Issue-wise Detailed Analysis:
1. Petition under Section 9 of the Arbitration and Conciliation Act, 1996: The petitioner filed a petition under Section 9 of the Arbitration and Conciliation Act, 1996, seeking a direction for the Public Works Department (PWD) of Rajasthan State to release Rs. 1.33 crores out of a total escalation of Rs. 4.51 crores in favor of the petitioner. Alternatively, the petitioner sought a direction to place Rs. 1.33 crores in a secure account until the rights and liabilities of the parties were adjudicated in the arbitral proceedings. The petitioner alleged that the respondent withheld payment despite the completion of work to satisfaction and receiving payment from the PWD.
2. Allegations of Suppression of Material Facts: The respondent contested the petition, raising preliminary objections that the petitioner suppressed material facts, including filing a similar petition under Section 17 of the Act before the Arbitral Tribunal, which was dismissed on 8.9.2001. The petitioner did not challenge this order and filed the present petition without disclosing these facts. The court noted that suppression of facts or misleading facts by a party seeking equitable relief could disentitle the party from such relief.
3. Applicability of Section 22 of the Sick Industrial Companies (Special Provisions) Act, 1985 (SICA): The respondent argued that the petitioner's claims were premature and that the respondent, being declared a sick unit under SICA, was protected under Section 22 of the Act, which bars distress proceedings or restraint orders against sick companies. The court cited the Supreme Court's interpretation of Section 22 of SICA, emphasizing that the properties of a sick industrial company should not be subjected to coercive action until the BIFR disposes of the reference made under Section 15 of SICA. The court held that the present proceedings seeking interim relief fell within the description of "distress or the like thereof" and were barred under Section 22 of SICA without the consent of the board or appellate authority.

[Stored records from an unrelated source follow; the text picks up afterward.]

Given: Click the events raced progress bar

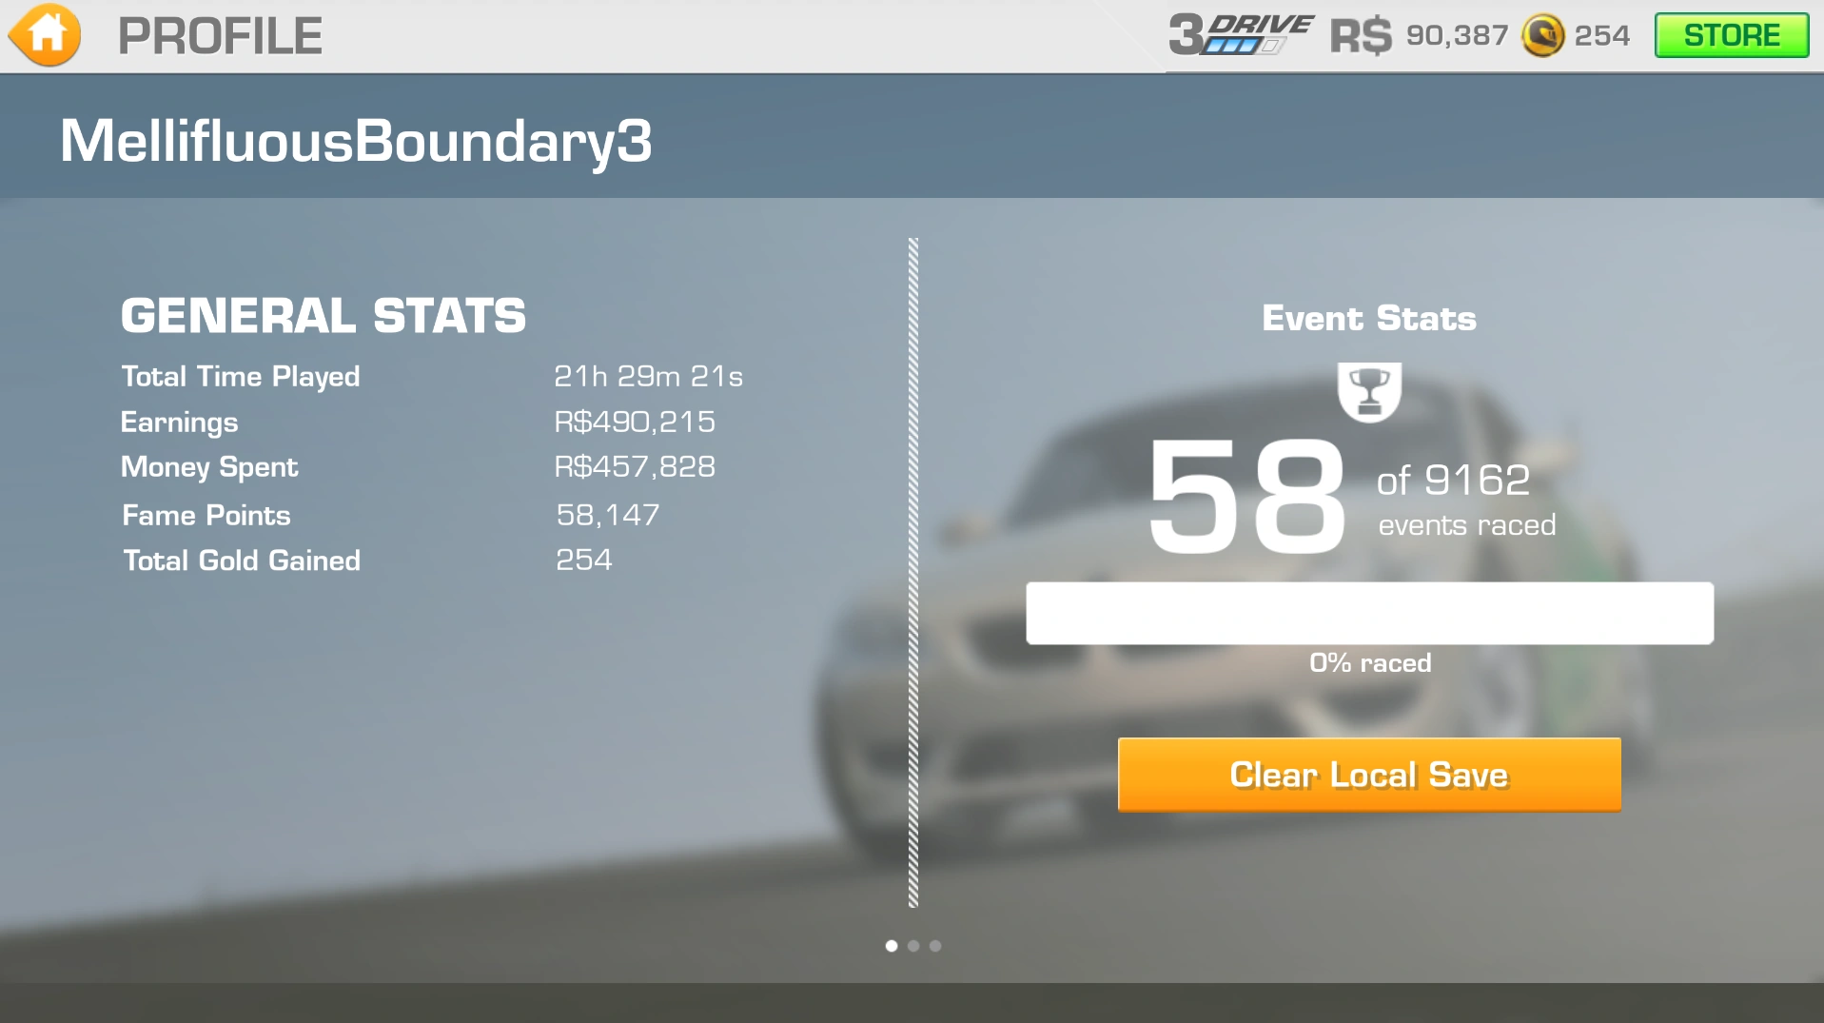Looking at the screenshot, I should (1369, 613).

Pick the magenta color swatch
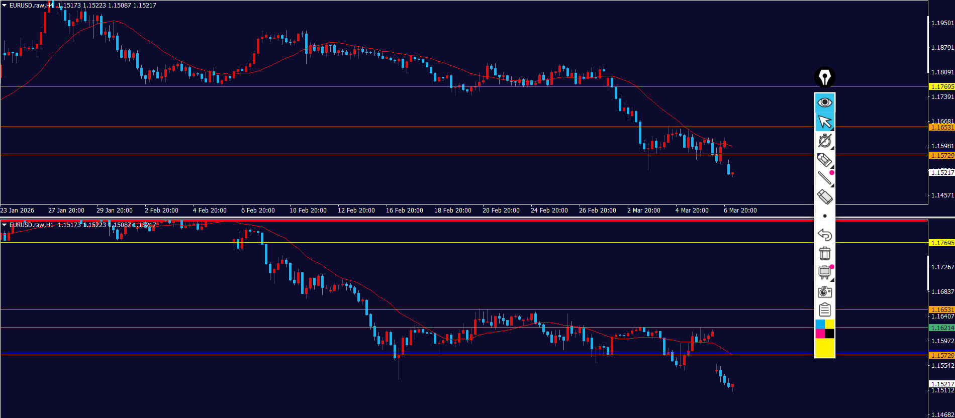820,334
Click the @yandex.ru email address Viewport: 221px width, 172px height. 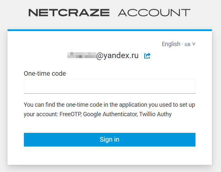[117, 56]
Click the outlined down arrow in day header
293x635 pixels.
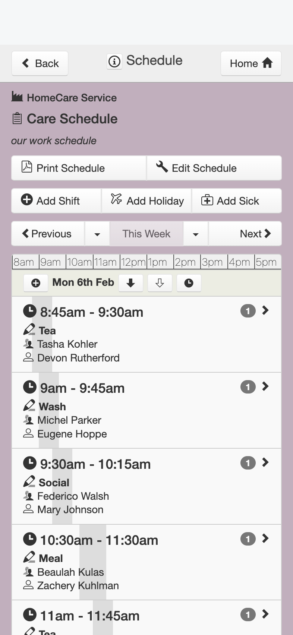pyautogui.click(x=160, y=283)
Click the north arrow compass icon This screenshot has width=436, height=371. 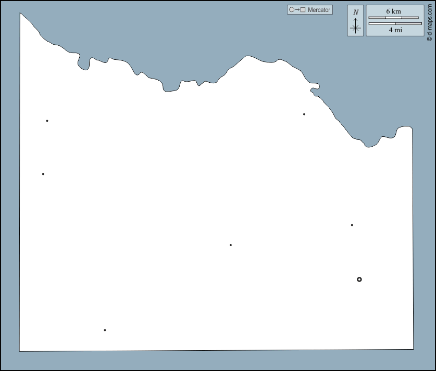tap(355, 27)
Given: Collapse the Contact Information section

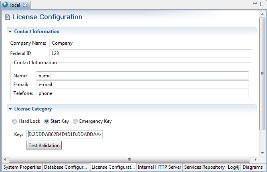Looking at the screenshot, I should tap(10, 32).
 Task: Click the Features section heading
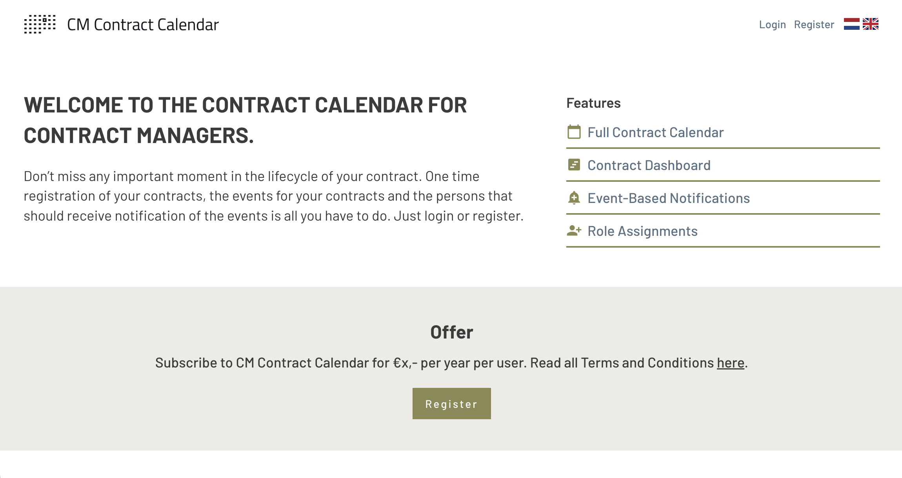tap(593, 103)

4. Prima Facie Case for Pre-award Attachment: The court examined whether the petitioner made a prima facie case for pre-award attachment, noting that such orders are drastic and should be exercised with utmost care and caution. The court highlighted that the petitioner must prove that the defendant is about to dispose of or remove property to obstruct or delay execution of any decree. The respondent argued that the petitioner had already been paid more than the contract value and that the respondent had counterclaims against the petitioner. The court found that the claims and counterclaims were still under adjudication by the Arbitral Tribunal, making the petition premature. The court referenced the Arbitral Tribunal's earlier decision to decline similar relief under Section 17 of the Act.
Conclusion: The court concluded that the petitioner failed to disclose material facts and that the proceedings were barred under Section 22 of SICA. Additionally, the petitioner did not make a prima facie case for pre-award attachment. Consequently, the petition was dismissed, and the ad-interim ex-parte injunction order dated 25.9.2003 was vacated.